#### READING TEXT:
__________

Few would deny that Howard Schultz is singularly responsible for what is best described as a coffee revolution.
As chairman and CEO of Starbucks, Schultz has taken his desire to create a company with soul and ridden the innovative waves through many highs and lows.
Schultz, who had ceased overseeing the company as CEO for eight years, was called back into service in 2008.
In Starbucks’ latest wave of innovation, he and his creative team have taken an old favorite, instant coffee, and repackaged it. And it has arrived with significant fanfare.
“We have worked for nearly 20 years to develop an instant coffee that offers customers the quality and taste they expect from fresh-brewed Starbucks coffee, and a unique and convenient way for them to enjoy it,” Schultz says. “This is a big move for us—the opportunity to reinvent a category, create new rituals, and grow our customer base is substantial.”
Since joining Starbucks in 1982 and buying it in 1987, Schultz has overseen and inspired numerous innovations, not the least of which was creating a warm atmosphere that customers want to visit time and again.
Serving the first latte in 1984 introduced many Americans to espresso beverages. In 1987, FlavorLock technology allowed Starbucks to ship freshly roasted coffee to customers far away, opening up international markets.
Then, in 1996, Starbucks moved popular beverages to grocery shelves around the world. Along the way music infused the Starbucks experience, and several noncoffee items were offered for sale.
It also can be argued that the chain created a whole new vocabulary for ordering coffee and gave customers an entire language by mastering the Starbucks menu. Tall nonfat latte, no foam, anyone?

__________

(Collected data entries)
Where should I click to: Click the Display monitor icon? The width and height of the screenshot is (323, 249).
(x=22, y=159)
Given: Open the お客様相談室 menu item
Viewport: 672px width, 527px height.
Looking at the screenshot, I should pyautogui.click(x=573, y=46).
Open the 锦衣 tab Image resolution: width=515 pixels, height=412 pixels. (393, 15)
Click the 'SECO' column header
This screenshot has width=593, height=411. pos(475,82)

__________

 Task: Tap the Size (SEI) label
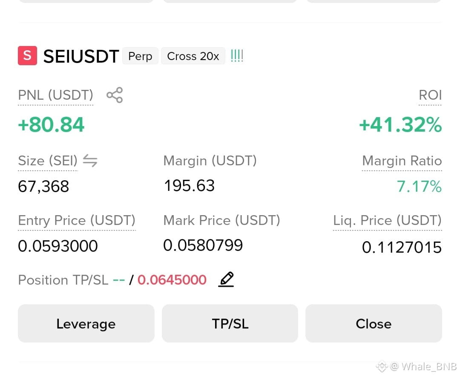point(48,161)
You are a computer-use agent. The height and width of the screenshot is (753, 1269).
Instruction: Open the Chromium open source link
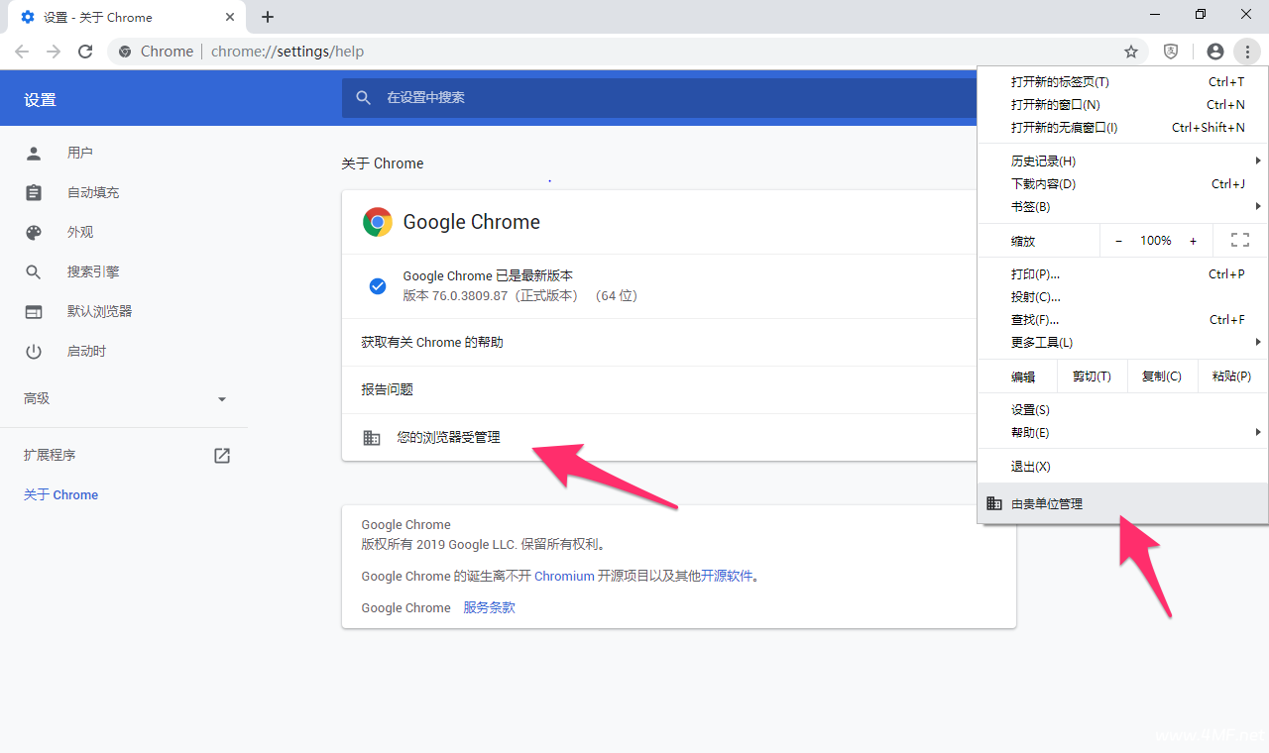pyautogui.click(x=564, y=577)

__________

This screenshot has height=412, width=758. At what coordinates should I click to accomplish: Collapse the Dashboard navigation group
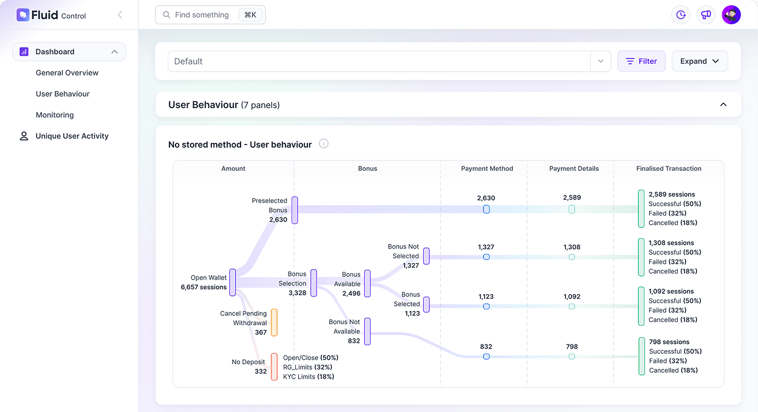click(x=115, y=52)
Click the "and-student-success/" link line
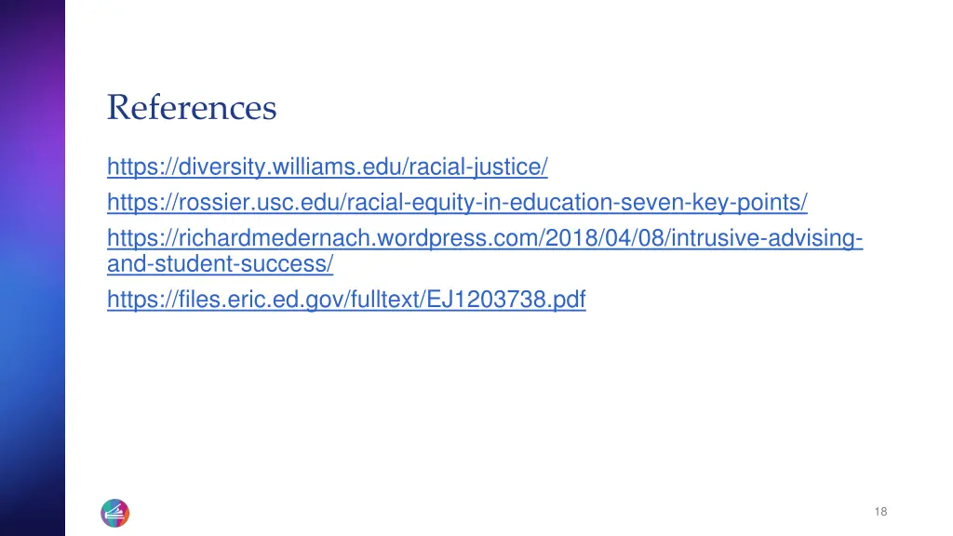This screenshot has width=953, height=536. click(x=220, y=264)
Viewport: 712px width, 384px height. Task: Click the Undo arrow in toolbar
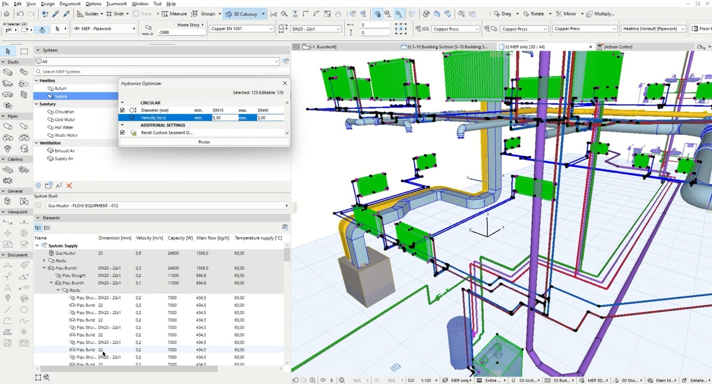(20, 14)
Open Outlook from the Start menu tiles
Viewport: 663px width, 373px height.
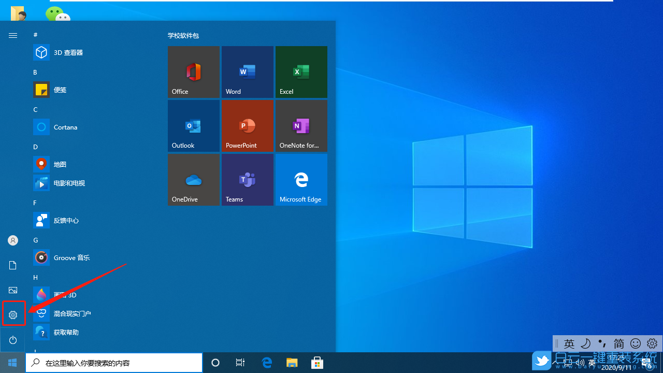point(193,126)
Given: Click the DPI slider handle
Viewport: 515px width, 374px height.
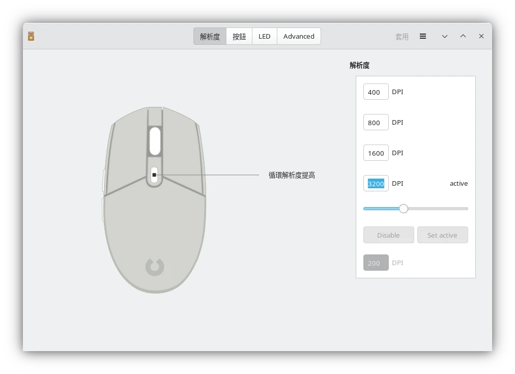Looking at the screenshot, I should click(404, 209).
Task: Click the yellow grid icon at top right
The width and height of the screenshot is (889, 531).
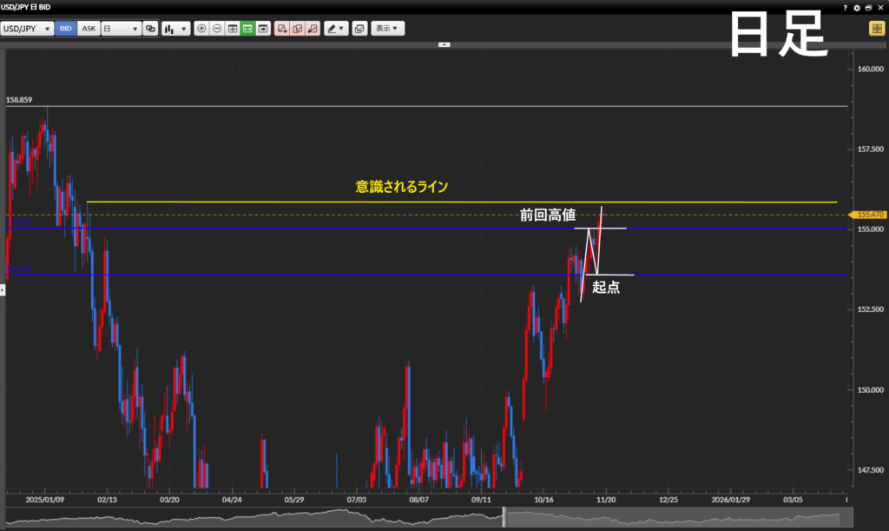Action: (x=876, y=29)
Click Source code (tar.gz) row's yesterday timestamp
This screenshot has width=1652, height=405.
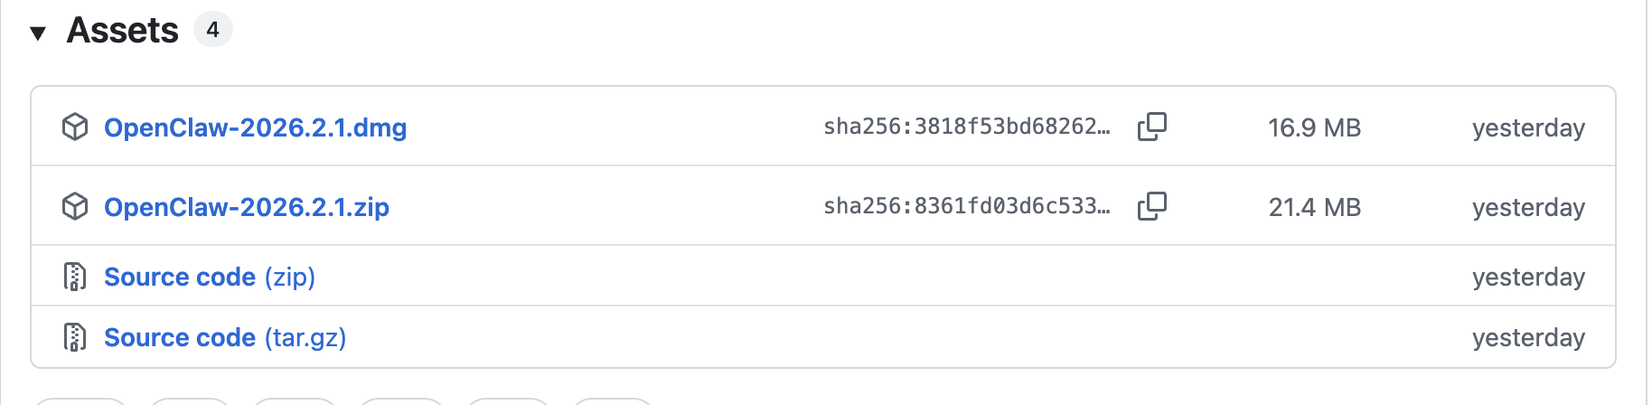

__________

#### EXERCISES TO COMPLETE:
1. Give every calendar year named in the Starbucks text, from earliest to latest, with each year listed only once.
2. Pick up the text about Howard Schultz and Starbucks after its last sentence and keep it going.

#### ANSWERS FOR THIS EXERCISE:
1. 1982, 1984, 1987, 1996, 2008

2.
In the foodservice industry, Starbucks distinguished itself by being one of the first companies to offer employees working at least 20 hours per week comprehensive health coverage and an employee stock-option plan.
Those moves contributed to one of the lowest turnover rates in the industry and also improved employee morale.
Through it all Starbucks continues to prosper. In the first quarter of fiscal 2010, ended December 27, 2009, Starbucks reported $2.7 billion in revenue, a 4 percent increase over the same quarter a year earlier. Store unit count now numbers more than 11,000.
Despite these many successes, Schultz continues to push his team of more than 142,000 partners forward.
“Starbucks is known around the world for not only serving great coffee, but for continually innovating and listening to our customers along the way,” says Dub Hay, Starbucks’ senior vice president of coffee and tea. “Pushing the limits of what others think will work is nothing new for Starbucks.
“We believe the market is ripe for this innovation—we will continue our journey of listening to consumer’s needs, and providing them with great-tasting solutions.”
Stan Sheetz may straddle the fence between convenience stores and foodservice, but when it comes to innovation, he is strictly out in front.
The CEO and president of the privately held Sheetz Inc. makes it his business to stay one step ahead of his one million customers each day.
“I think innovation should be driven by the customer and what they need,” Sheetz says. “Secondly, it should be driven by what we as a company need to efficiently serve the customer. That’s where the genesis of our technology has come from.”
Based in Altoona, Pennsylvania, Sheetz operates 368 stores in six states and maintains annual revenues north of $4.4 billion.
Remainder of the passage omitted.